Wednesday, May 4, 2016

Now You Know Why I Keep Telling You to Avoid Doctors

A study by researchers at Johns Hopkins Medicine says medical errors should rank as the third leading cause of death in the United States.

[...]

The authors, led by Johns Hopkins surgeon Dr. Martin Makary, call for changes in death certificates to better tabulate fatal lapses in care.

  NPR
Like that will ever happen.
In an open letter, they urge the Centers for Disease Control and Prevention to immediately add medical errors to its annual list reporting the top causes of death.
That either.
Based on an analysis of prior research, the Johns Hopkins study estimates that more than 250,000 Americans die each year from medical errors. On the CDC's official list, that would rank just behind heart disease and cancer, which each took about 600,000 lives in 2014, and in front of respiratory disease, which caused about 150,000 deaths.

[...]

But no one knows the exact toll taken by medical errors. In significant part, that's because the coding system used by CDC to record death certificate data doesn't capture things like communication breakdowns, diagnostic errors and poor judgment that cost lives, the study says.
So...what you're saying is...screw-ups could be #1?
The CDC's published mortality statistics, however, count only the "underlying cause of death," defined as the condition that led a person to seek treatment. As a result, even if a doctor does list medical errors on a death certificate, they aren't included in the published totals. Only the underlying condition, such as heart disease or cancer, is counted, even when it isn't fatal.
+===+
§ Brief A
In the post on medical errors, write out the passage again, beginning at the words "Based on an" and stopping after "about 150,000 deaths.", with "respiratory disease" swapped for "chronic lung disease".
§ Brief B
Based on the post on medical errors, answer yes or no to each statement and quote the words that settle it. (i) The Johns Hopkins study puts yearly American deaths from medical errors above 250,000. (ii) Medical errors that a doctor lists on a death certificate are included in the CDC's published totals. (iii) Respiratory disease caused about 600,000 deaths.
§ Brief C
Turn the paragraph of the post on medical errors that opens with "The CDC's published mortality statistics" into a short bulleted list that keeps its main facts.

§ Data supplied
+===+
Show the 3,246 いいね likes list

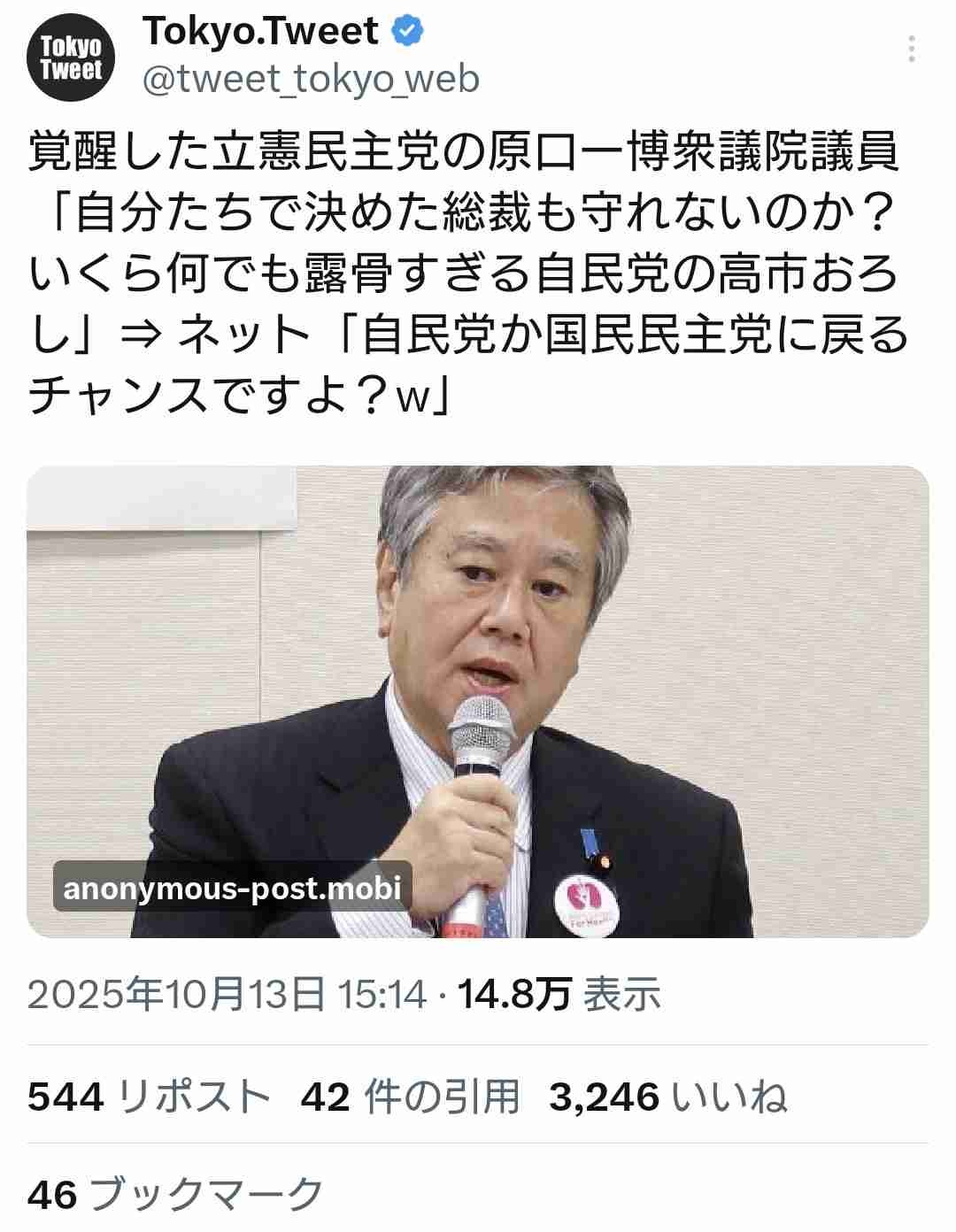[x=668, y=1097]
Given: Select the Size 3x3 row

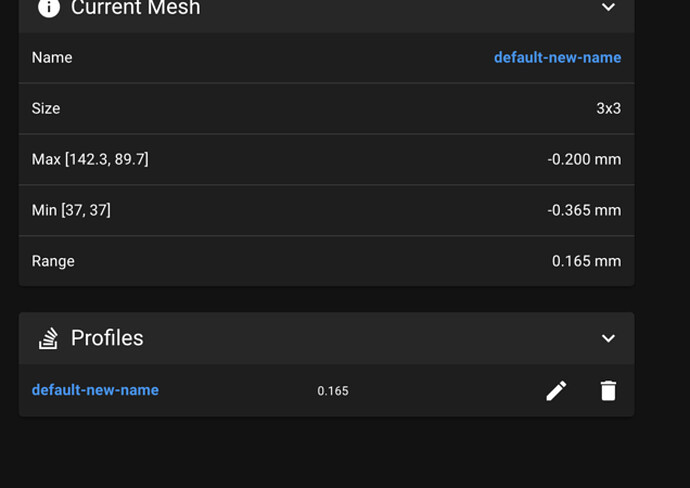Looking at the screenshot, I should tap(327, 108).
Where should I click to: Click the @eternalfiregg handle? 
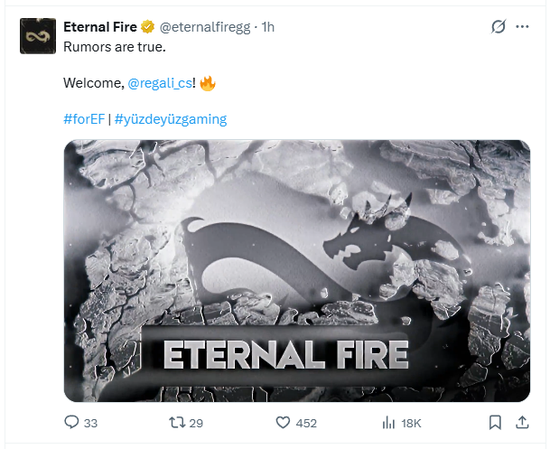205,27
+===+
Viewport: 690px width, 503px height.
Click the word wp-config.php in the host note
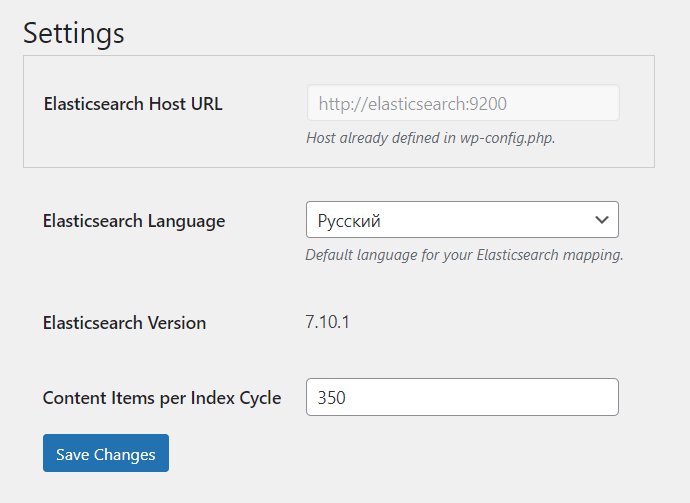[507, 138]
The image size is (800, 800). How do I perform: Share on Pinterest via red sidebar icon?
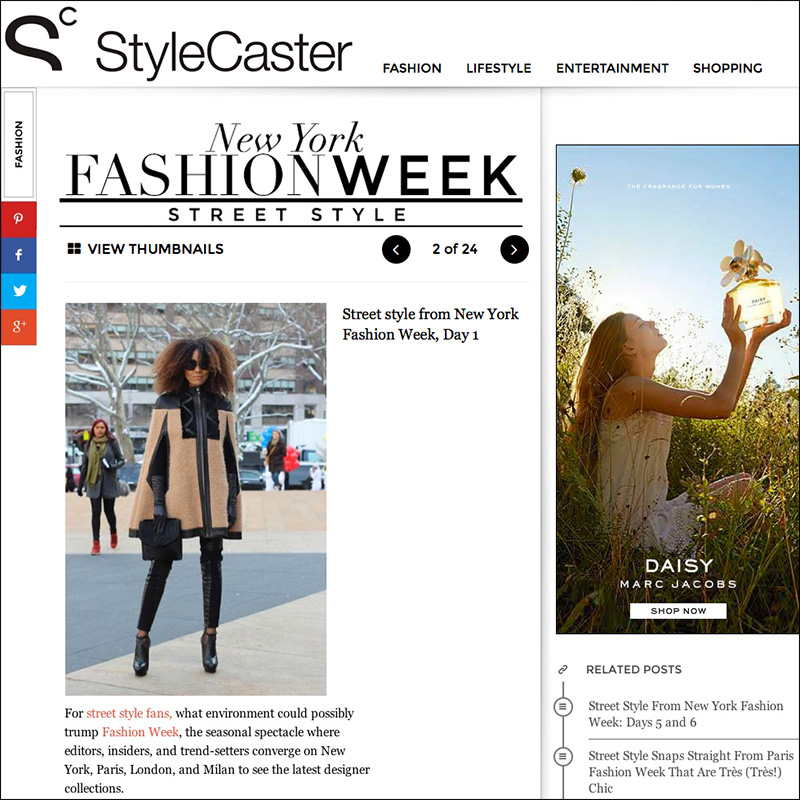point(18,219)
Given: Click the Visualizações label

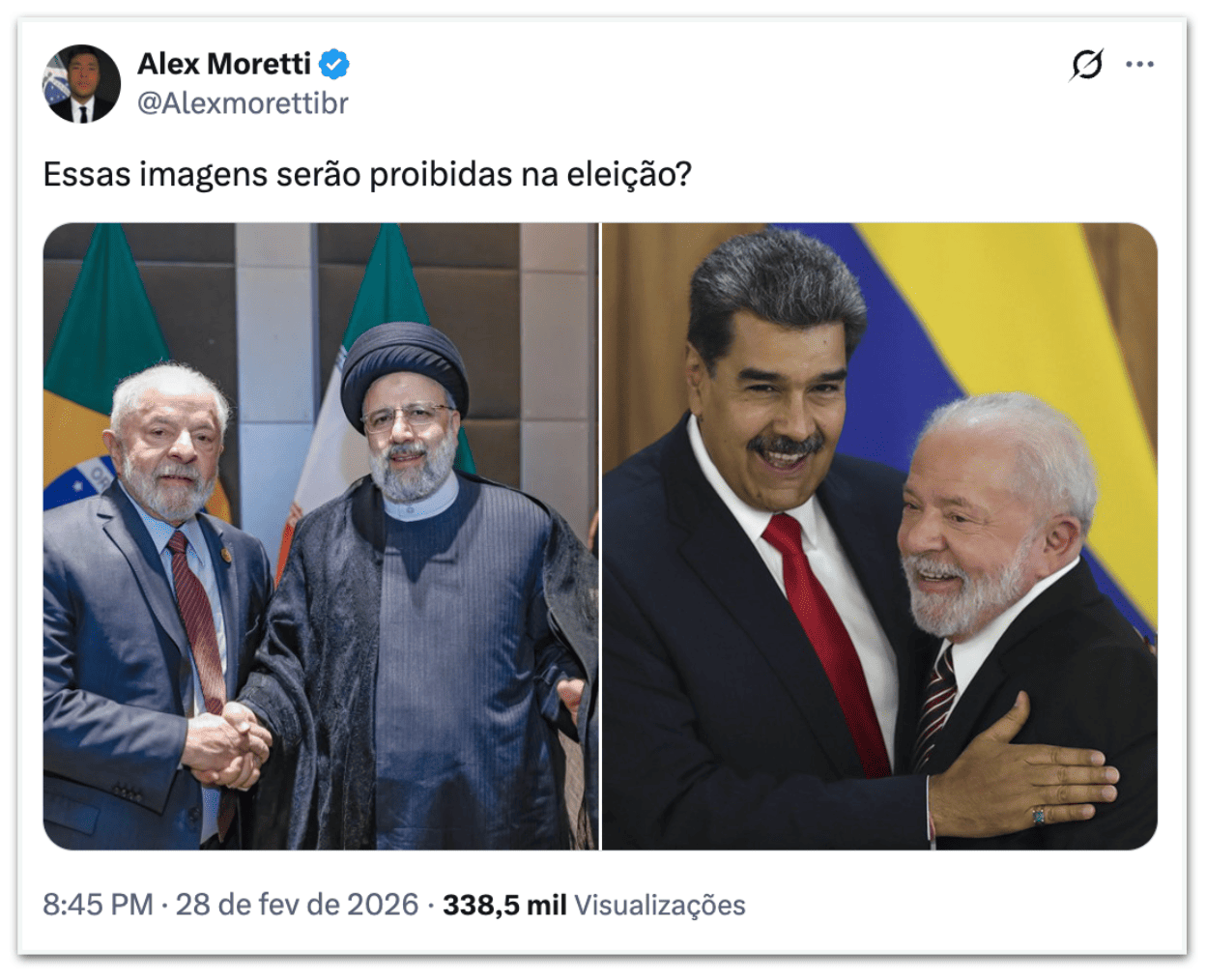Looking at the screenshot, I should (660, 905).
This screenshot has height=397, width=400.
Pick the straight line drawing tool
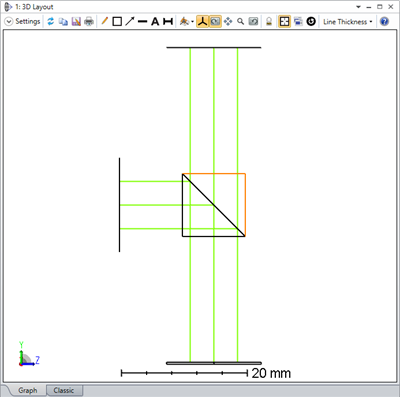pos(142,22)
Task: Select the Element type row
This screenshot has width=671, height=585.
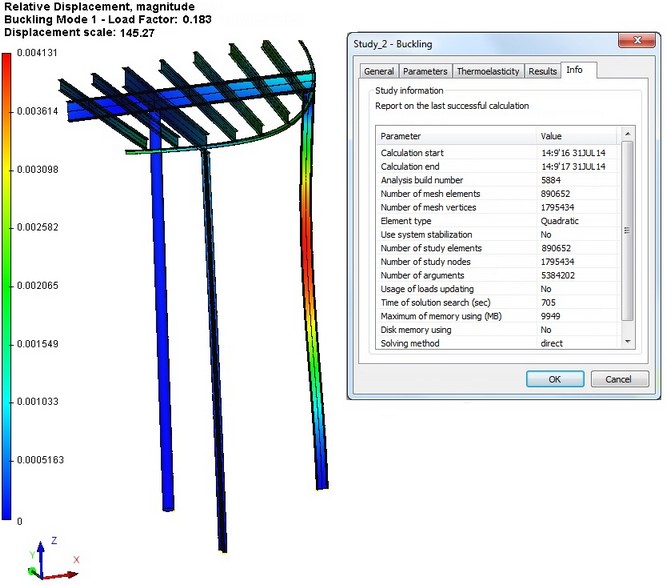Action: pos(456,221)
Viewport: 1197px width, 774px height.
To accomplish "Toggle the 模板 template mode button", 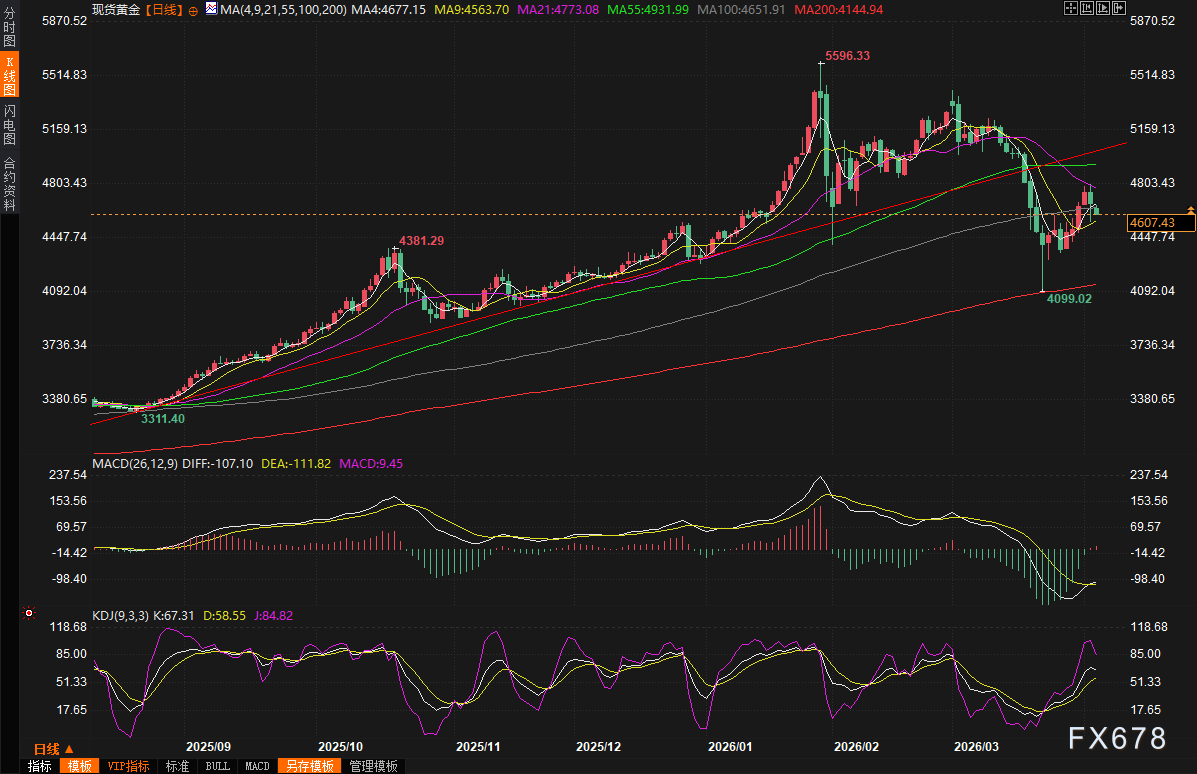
+===+
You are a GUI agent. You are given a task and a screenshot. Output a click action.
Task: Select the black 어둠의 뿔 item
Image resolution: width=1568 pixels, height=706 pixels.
+===+
§ Answer area A
Based on an analysis of prior research, the Johns Hopkins study estimates that more than 250,000 Americans die each year from medical errors. On the CDC's official list, that would rank just behind heart disease and cancer, which each took about 600,000 lives in 2014, and in front of chronic lung disease, which caused about 150,000 deaths.

§ Answer area B
(i) Yes: "the Johns Hopkins study estimates that more than 250,000 Americans die each year from medical errors."
(ii) No: "even if a doctor does list medical errors on a death certificate, they aren't included in the published totals."
(iii) No: "in front of respiratory disease, which caused about 150,000 deaths."

§ Answer area C
- The CDC's published mortality statistics count only the "underlying cause of death," which is the condition that led a person to seek treatment.
- Medical errors listed on a death certificate are therefore not included in the published totals.
- Only the underlying condition, such as heart disease or cancer, is counted, even when it isn't fatal.